Protecting brands is one of the most important functions that a food manufacturer performs, but a product reputation could be lost with just one safety recall. Developing and maintaining an effective, verifiable inspection program is no longer an option for processors; actually, it never was.
Metal detection is an effective and relatively inexpensive solution. While price, delivery and other commercial considerations are important, technical performance must be the primary factor when evaluating a metal detector to trust with a brand's reputation.
Metal detection sensitivity needs often depend on the operation. For example, if a metal detector's primary function is to protect a key piece of equipment, such as a sheeter or slicer, the goal would be to eliminate metal that is large enough to damage the equipment. In another part of the line, a different level of sensitivity would be required to inspect a bulk flow of product. And because final package inspection is usually the most demanding, a higher sensitivity would be needed to protect your product before reaching the marketplace. Your plant's quality control group should have specific sensitivity targets for ferrous, nonferrous and stainless steel (even difficult to detect type 316) contaminants for each inspection operation. These targets should be communicated to the metal detector manufacturer so that they can select the appropriate equipment for each application. Remember to be flexible to achieve realistic and achievable goals within your budget.

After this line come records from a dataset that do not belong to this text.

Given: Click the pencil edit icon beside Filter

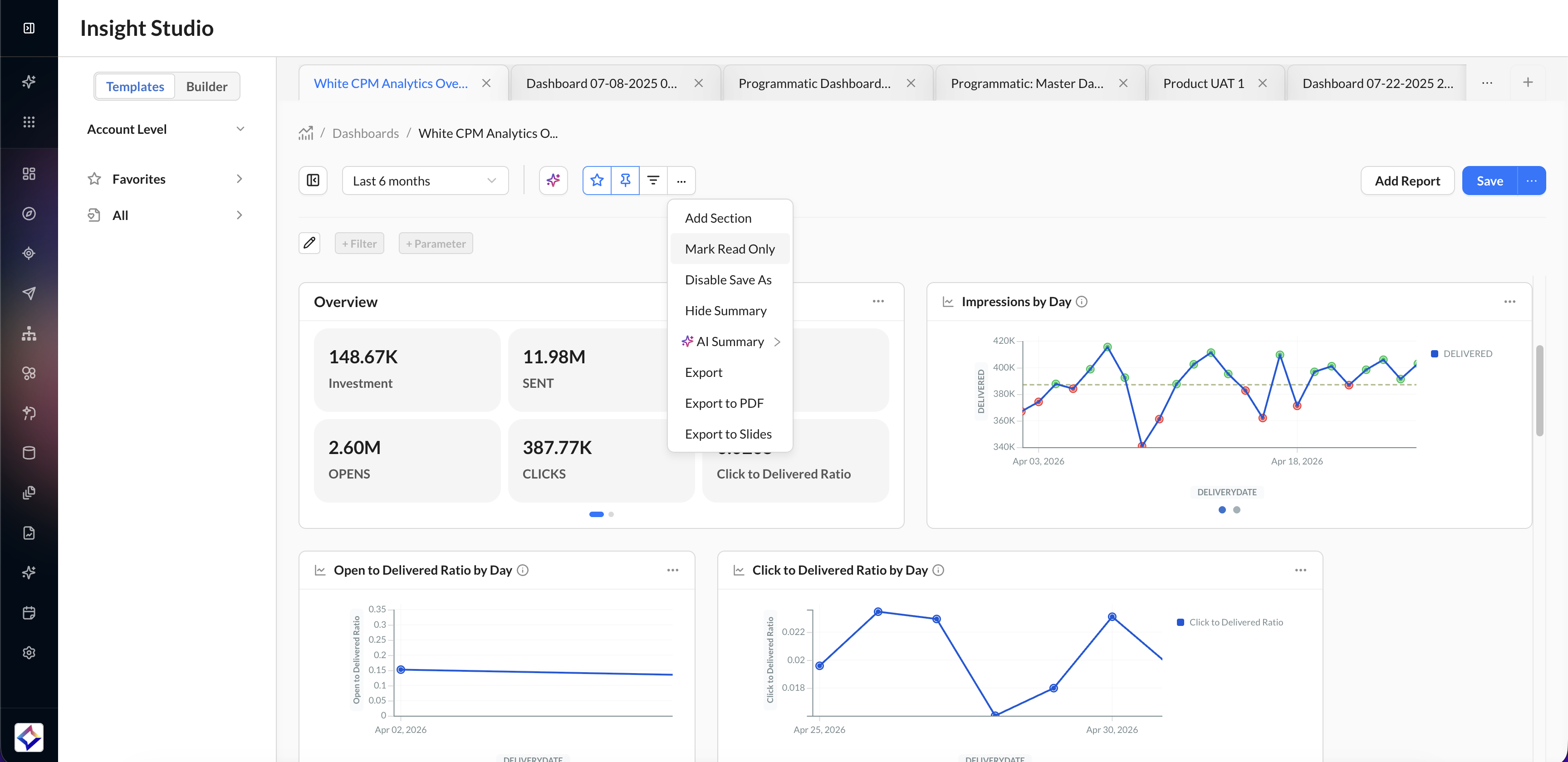Looking at the screenshot, I should pos(309,244).
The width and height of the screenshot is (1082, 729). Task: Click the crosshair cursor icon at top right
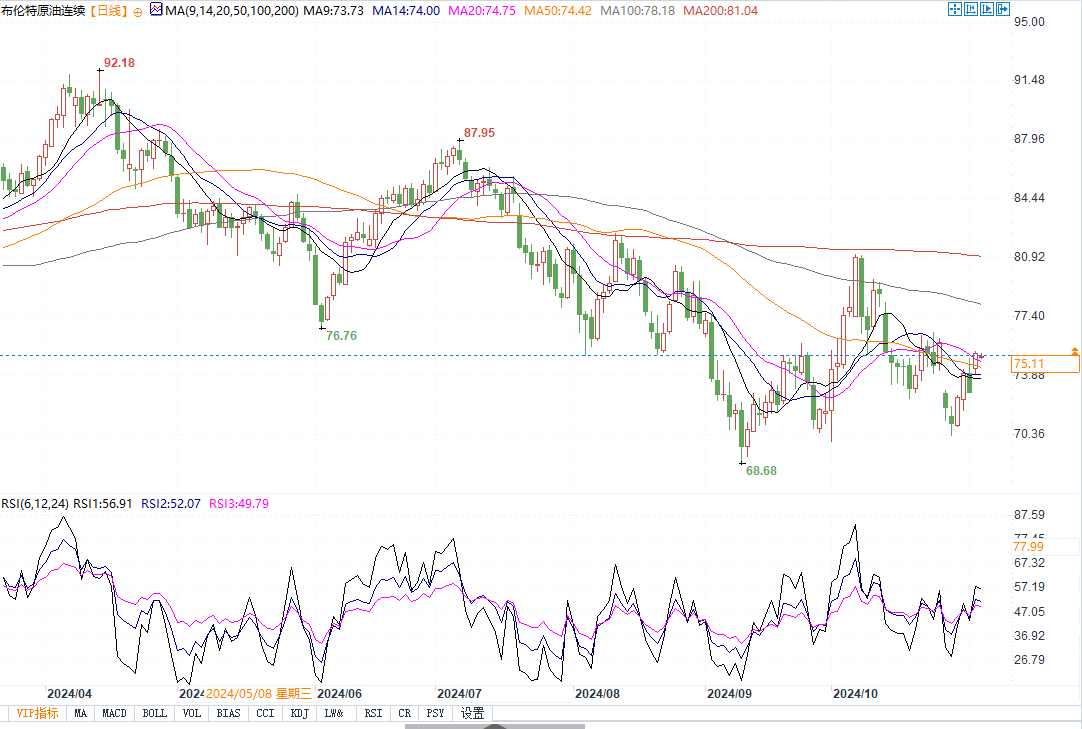pos(953,9)
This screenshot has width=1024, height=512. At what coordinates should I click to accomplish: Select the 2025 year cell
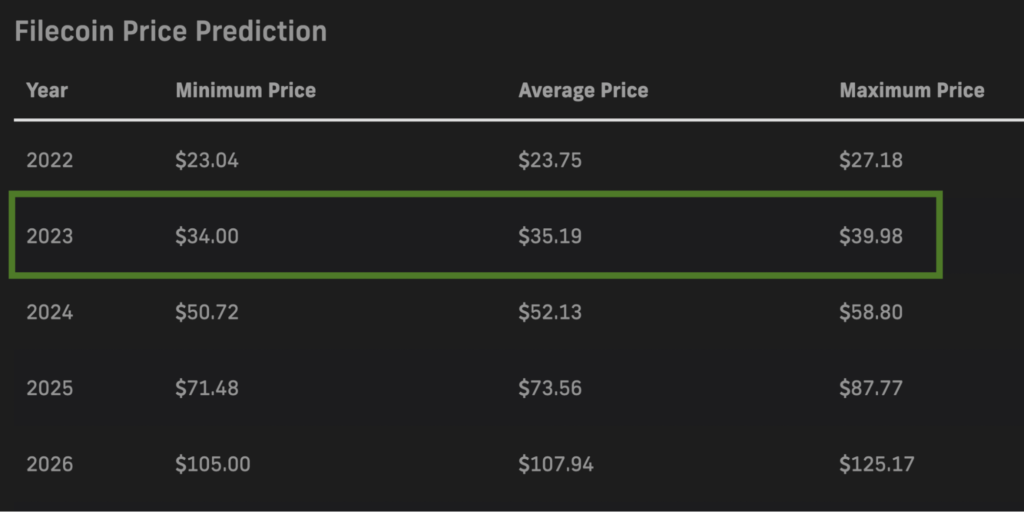pos(50,388)
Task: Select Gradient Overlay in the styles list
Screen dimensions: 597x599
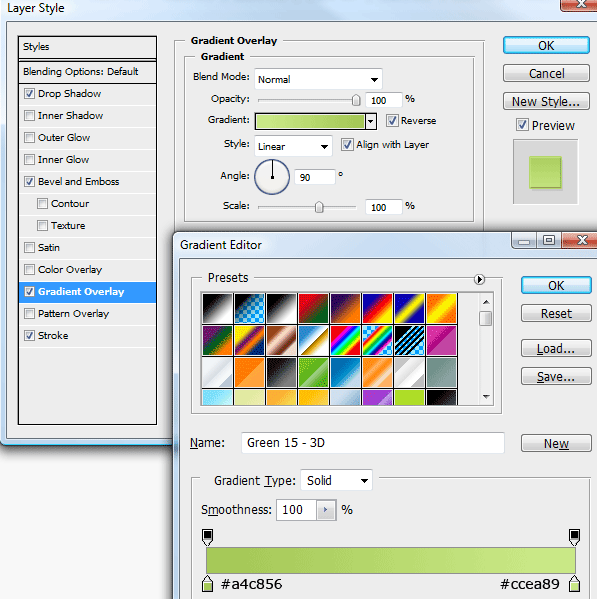Action: pos(87,292)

Start by evaluating your inspection area. Is it wet or dry? How much does the temperature vary? Selecting a metal detector suited to your operating environment is critical. One of the most common causes of metal detector failure is water intrusion into the electrical components. If there is a washdown regimen in the plant, is it high or low pressure? Pay attention to the IP rating. An IP65 washdown rating means that the metal detector can withstand low pressure washdown with ambient temperature water; an IP69K rating means sustained high temperature and pressure. But beware: these ratings are typically self-reported. The manufacturer's reputation in the industry for its equipment's ability to withstand washdown can be a good indicator.
Does the washdown include caustic agents? If so, careful attention should be given to the specific alloy of the stainless steel used for the metal detector's case. Type 316L is more resistant to these caustic agents. For dry environments, is the finish of the metal detector painted? Placing a painted surface in the product stream could eventually contaminate your products with chips of paint. Also consider impact resistance. Plastic covers and membranes are subject to wear or impact penetration. A robust display screen and keyboard help avoid downtime and parts replacement costs.

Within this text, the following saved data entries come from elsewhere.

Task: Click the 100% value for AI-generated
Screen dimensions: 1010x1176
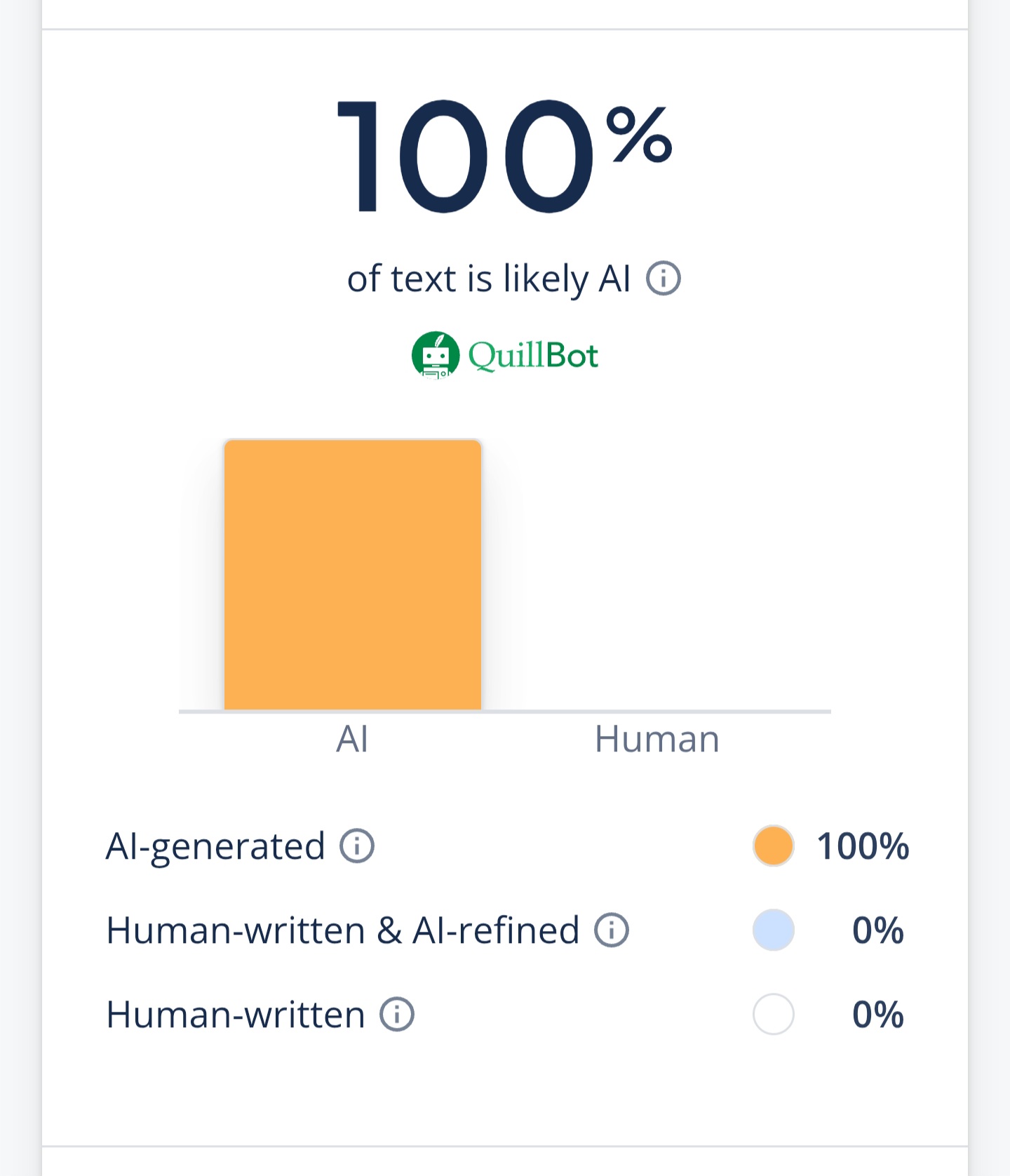Action: (863, 846)
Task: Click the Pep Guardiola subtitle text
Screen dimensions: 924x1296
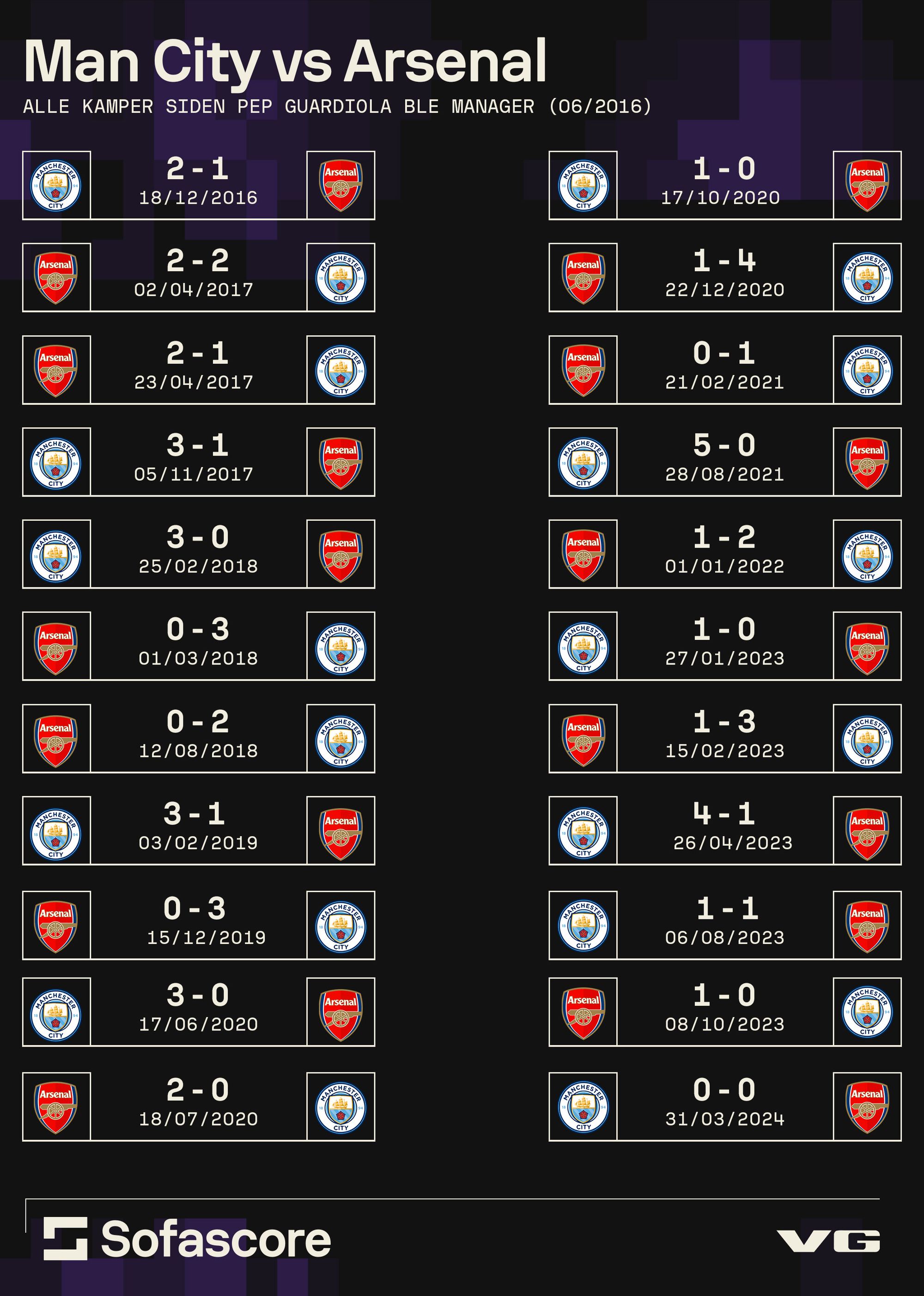Action: pos(337,107)
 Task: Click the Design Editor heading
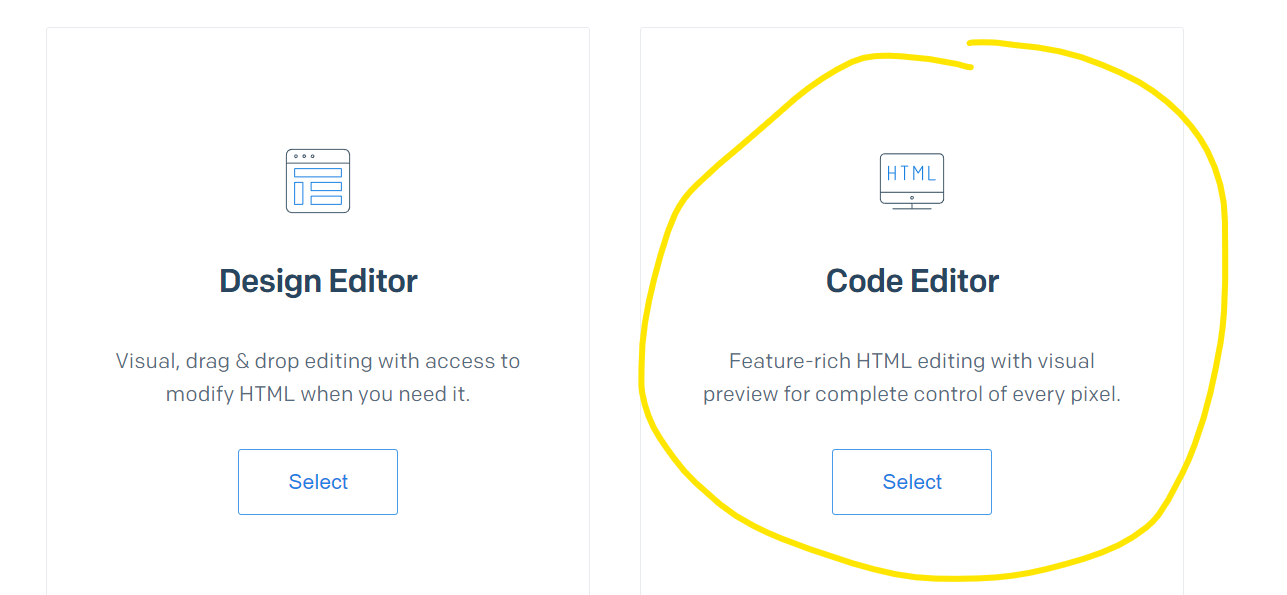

Will the metal detector be a standalone piece of equipment or will it need to be integrated into the plant’s network, providing periodic data reporting for a statistical package? Does the unit have ready-made software that can provide these functions? Is it Ethernet ready? Some manufacturers provide software packages that allow for remote programming and diagnostics via laptop, including oscilloscope emulation via Bluetooth, without the need to open the power supply cabinet.